### ACTIVITY
What lines in the following entries hold the word "computer"? Copy each one.
[SUPPLIED INFORMATION Boundary: Start]
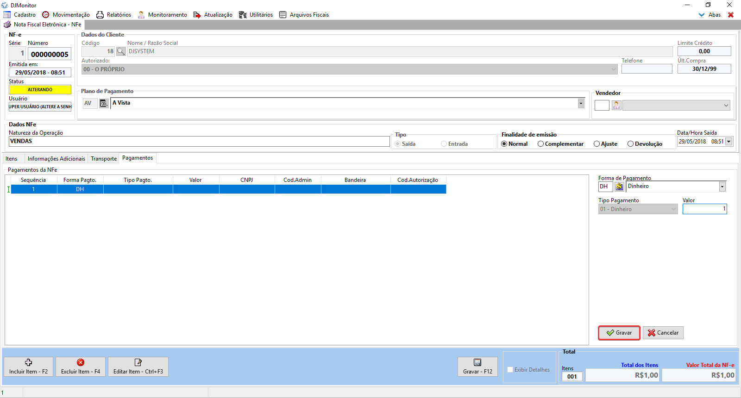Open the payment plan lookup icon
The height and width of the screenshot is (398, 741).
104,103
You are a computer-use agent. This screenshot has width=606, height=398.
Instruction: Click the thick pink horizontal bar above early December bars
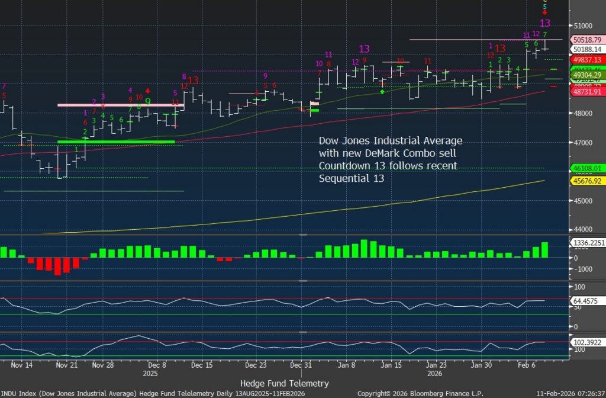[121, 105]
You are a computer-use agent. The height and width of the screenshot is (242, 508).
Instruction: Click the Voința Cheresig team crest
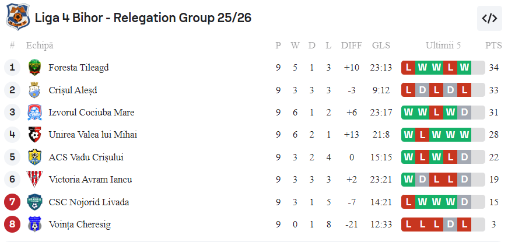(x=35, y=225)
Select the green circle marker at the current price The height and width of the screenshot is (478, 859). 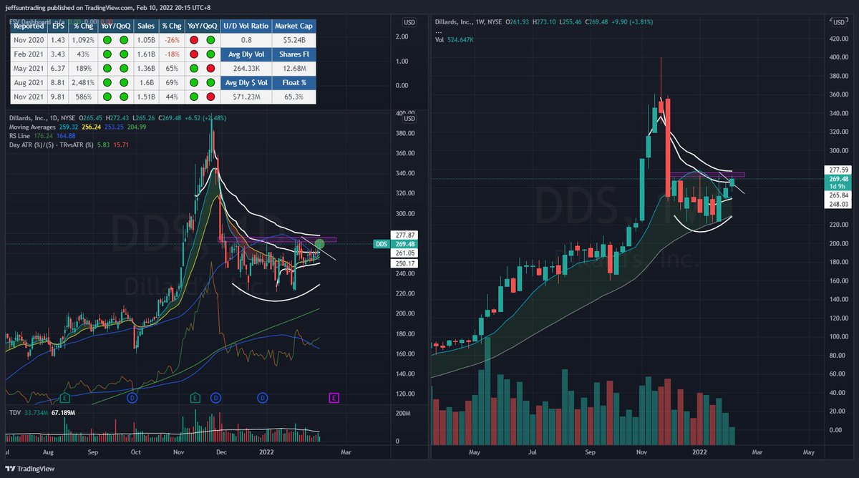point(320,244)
[SUPPLIED INFORMATION Boundary: End]
### EXPECTED ANSWER
You are a computer-use agent. This screenshot has width=606, height=398.
You are a computer-use agent. The height and width of the screenshot is (242, 508).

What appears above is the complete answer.